■ EXERCISE REQUIREMENTS ■
[a] Print the part of the Vajra documentation that opens with the words "Vajra extracts structured" and closes with "structure during extraction.".
[b] Name every analysis listed in the Vajra documentation's table of what the tool reveals on code.
[c] Please go on with the Vajra documentation from where it stops.
--- Begin ARTICLE ---
Identical to CSV but tab-delimited. Same header-to-object conversion.

vajra stats data.tsv
vajra stats data.txt --input-format tsv

Markdown

Vajra extracts structured content from Markdown files:

  • Tables are parsed into arrays of objects (headers become keys)
  • JSON/YAML code blocks are parsed as embedded documents
vajra inspect report.md

PDF

Text is extracted from PDF files and parsed for any structured content (embedded tables, JSON fragments, structured text patterns).

vajra inspect document.pdf

PDF support depends on the pdf-extract crate. Complex layouts may lose structure during extraction.

Source Code

Vajra can analyze source code from any language supported by tree-sitter. The source file is parsed into a concrete syntax tree (CST), converted to a JSON structure, and analyzed through the full Vajra pipeline — entropy, anomalies, fingerprinting, drift, motifs, and essence all work on code.

vajra inspect main.rs                       # auto-detect Rust
vajra stats app.py                          # auto-detect Python
vajra drift v1/server.go v2/server.go       # code structural drift
vajra essence lib.rs --profile engineer     # code essence
vajra inspect main.rs --lang rust           # explicit language
vajra inspect code.txt --input-format source --lang python  # override format + language

Supported languages (each enabled by a feature flag, all on by default):

LanguageExtensionsFeature Flag
Rust.rsrust
Python.py, .pyipython
JavaScript.js, .mjs, .cjs, .jsxjavascript
TypeScript.ts, .tsx, .mts, .ctstypescript
Go.gogo
Java.javajava
C.c, .hc
C++.cpp, .cc, .cxx, .hppcpp
Ruby.rbruby

What Vajra reveals on code:

AnalysisWhat It Finds
Entropy of AST node typesStructural diversity — boilerplate vs complex code
Rarity of node typesUnusual constructs — goto, unsafe, eval
Nesting depth anomaliesComplexity hotspots
Fingerprint comparisonStructural clones across files
Drift between versionsAdded functions, removed classes, changed signatures
MotifsRepeated structural patterns — copy-paste code

Source code analysis requires the vajra-source crate (included by default). The companion vajra-domain-source plugin adds recognizers for naming conventions (snake_case, camelCase, PascalCase) and code structure relationships.

Semantic Paths

The --semantic-paths flag maps tree-sitter node kinds to human-readable labels in the output. Instead of raw AST node names like function_item or impl_item, you see function and implementation.

vajra inspect main.rs --semantic-paths

Without --semantic-paths:

$.program.function_item[0].identifier         "process_record"
$.program.function_item[0].parameters.parameter[0]   "record: &Record"
$.program.impl_item[0].identifier             "Pipeline"

With --semantic-paths:

$.program.function[0].name                    "process_record"
$.program.function[0].parameters.param[0]     "record: &Record"
$.program.implementation[0].name              "Pipeline"

Covers 9 languages: Rust, Python, JavaScript, TypeScript, Go, Java, C, C++, and Ruby.
--- End ARTICLE ---
--- Begin ROWS ---
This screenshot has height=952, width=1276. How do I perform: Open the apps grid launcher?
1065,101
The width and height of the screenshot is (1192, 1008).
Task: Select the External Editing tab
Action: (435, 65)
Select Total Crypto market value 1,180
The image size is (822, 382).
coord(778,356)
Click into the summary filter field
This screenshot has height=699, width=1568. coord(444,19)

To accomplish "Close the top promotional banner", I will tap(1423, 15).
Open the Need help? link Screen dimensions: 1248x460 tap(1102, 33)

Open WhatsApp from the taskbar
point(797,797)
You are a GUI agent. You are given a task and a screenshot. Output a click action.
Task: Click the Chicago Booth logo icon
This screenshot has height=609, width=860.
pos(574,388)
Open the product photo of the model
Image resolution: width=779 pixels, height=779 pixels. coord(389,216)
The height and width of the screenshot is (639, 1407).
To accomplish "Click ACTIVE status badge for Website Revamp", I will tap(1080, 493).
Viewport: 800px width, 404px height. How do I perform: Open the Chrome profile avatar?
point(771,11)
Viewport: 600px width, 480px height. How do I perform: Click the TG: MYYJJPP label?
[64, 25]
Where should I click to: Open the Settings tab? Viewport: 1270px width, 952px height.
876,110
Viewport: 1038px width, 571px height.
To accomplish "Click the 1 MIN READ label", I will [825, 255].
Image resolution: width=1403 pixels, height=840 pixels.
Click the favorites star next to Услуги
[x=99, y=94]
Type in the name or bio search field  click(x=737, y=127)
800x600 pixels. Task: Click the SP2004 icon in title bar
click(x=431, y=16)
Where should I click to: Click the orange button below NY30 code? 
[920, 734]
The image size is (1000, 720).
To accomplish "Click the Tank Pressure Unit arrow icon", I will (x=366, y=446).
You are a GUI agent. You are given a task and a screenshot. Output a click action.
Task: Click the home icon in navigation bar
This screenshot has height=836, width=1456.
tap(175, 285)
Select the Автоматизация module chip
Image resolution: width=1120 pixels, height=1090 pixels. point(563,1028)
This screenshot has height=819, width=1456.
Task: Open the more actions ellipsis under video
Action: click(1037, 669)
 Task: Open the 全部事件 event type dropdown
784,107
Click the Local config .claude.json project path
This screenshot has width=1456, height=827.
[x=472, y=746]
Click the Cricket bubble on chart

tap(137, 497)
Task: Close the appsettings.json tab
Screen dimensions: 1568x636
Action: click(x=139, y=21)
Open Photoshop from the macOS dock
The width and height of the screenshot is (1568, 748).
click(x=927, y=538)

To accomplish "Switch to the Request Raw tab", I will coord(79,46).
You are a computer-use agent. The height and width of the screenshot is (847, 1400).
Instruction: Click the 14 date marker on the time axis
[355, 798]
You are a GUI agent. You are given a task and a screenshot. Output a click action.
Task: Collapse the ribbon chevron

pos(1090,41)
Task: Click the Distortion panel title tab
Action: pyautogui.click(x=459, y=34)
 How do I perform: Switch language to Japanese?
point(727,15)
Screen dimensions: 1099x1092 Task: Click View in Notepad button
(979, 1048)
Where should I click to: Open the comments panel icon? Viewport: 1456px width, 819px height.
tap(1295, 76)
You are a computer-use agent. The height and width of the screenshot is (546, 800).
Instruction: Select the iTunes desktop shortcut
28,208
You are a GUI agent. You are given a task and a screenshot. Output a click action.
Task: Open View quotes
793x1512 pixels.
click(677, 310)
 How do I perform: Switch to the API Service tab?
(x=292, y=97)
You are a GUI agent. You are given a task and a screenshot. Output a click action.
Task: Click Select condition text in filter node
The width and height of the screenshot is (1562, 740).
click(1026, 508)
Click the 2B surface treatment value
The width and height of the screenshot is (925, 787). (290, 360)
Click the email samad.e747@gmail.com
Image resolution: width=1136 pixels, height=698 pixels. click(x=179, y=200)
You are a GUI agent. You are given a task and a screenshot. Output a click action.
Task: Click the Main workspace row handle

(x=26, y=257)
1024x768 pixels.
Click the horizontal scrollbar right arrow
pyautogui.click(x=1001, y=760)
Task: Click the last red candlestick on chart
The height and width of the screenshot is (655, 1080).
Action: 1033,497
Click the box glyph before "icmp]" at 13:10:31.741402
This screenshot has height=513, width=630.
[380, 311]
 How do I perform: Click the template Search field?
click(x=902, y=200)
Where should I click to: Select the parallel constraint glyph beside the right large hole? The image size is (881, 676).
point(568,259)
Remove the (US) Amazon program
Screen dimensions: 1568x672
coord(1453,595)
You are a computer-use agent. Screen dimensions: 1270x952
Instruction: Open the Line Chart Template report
--- End ROWS ---
■ RESPONSES IN ORDER ■
[a]
Vajra extracts structured content from Markdown files:

  • Tables are parsed into arrays of objects (headers become keys)
  • JSON/YAML code blocks are parsed as embedded documents
vajra inspect report.md

PDF

Text is extracted from PDF files and parsed for any structured content (embedded tables, JSON fragments, structured text patterns).

vajra inspect document.pdf

PDF support depends on the pdf-extract crate. Complex layouts may lose structure during extraction.

[b]
- Entropy of AST node types
- Rarity of node types
- Nesting depth anomalies
- Fingerprint comparison
- Drift between versions
- Motifs

[c]
Git Repository

When the input is a directory containing a .git/ subdirectory, Vajra reads the commit history directly — no export step required.

vajra stats ./my-repo
vajra cascade ./my-repo --entity-field '$.author' --time-field '$.date' --event-field '$.type' --response-values 'fix,revert'

Each commit becomes a JSON record with fields like author, date, message, files_changed, and insertions/deletions.

Flags:

FlagDescriptionDefault
--git-limit <N>Maximum number of commits to read500
--git-branch <branch>Branch to read fromcurrent HEAD
vajra stats ./my-repo --git-limit 1000 --git-branch main

Auto-detection is based on the presence of .git/ in the input directory. To override, use --input-format git.

V8 CPU Profile

Vajra parses .cpuprofile files produced by V8-based tools (Chrome DevTools, Node.js --prof). The profile’s call tree is converted to a flat array of records with function name, source location, hit count, and self/total time.

vajra stats profile.cpuprofile
vajra anomalies profile.cpuprofile

Auto-detected by the .cpuprofile extension.

strace Summary

Vajra parses the summary table produced by strace -c. Each syscall row becomes a record with fields for time percentage, seconds, calls, errors, and syscall name.

strace -c ls 2>&1 | vajra stats -
vajra stats strace_output.txt --input-format strace

Auto-detected when content contains the % time column header characteristic of strace -c output.


Compressed Files (Gzip, Zstd)

Compression is transparent. Vajra decompresses on the fly and auto-detects the inner format.

vajra inspect claims.json.gz
vajra stats archive.json.zst

This works with any inner format — claims.ndjson.gz, data.yaml.zst, report.csv.gz.

HTTP URLs

Vajra fetches the URL via blocking HTTP GET and analyzes the response body.

vajra inspect https://api.example.com/v1/claims/12345
vajra stats https://data.example.com/feed.ndjson

The response content type and body are used for format detection. No authentication headers are supported in the current version — for authenticated endpoints, fetch with curl and pipe to stdin:

curl -H "Authorization: Bearer $TOKEN" https://api.example.com/data | vajra inspect -

Stdin

The - argument reads from standard input. Format is auto-detected from the content.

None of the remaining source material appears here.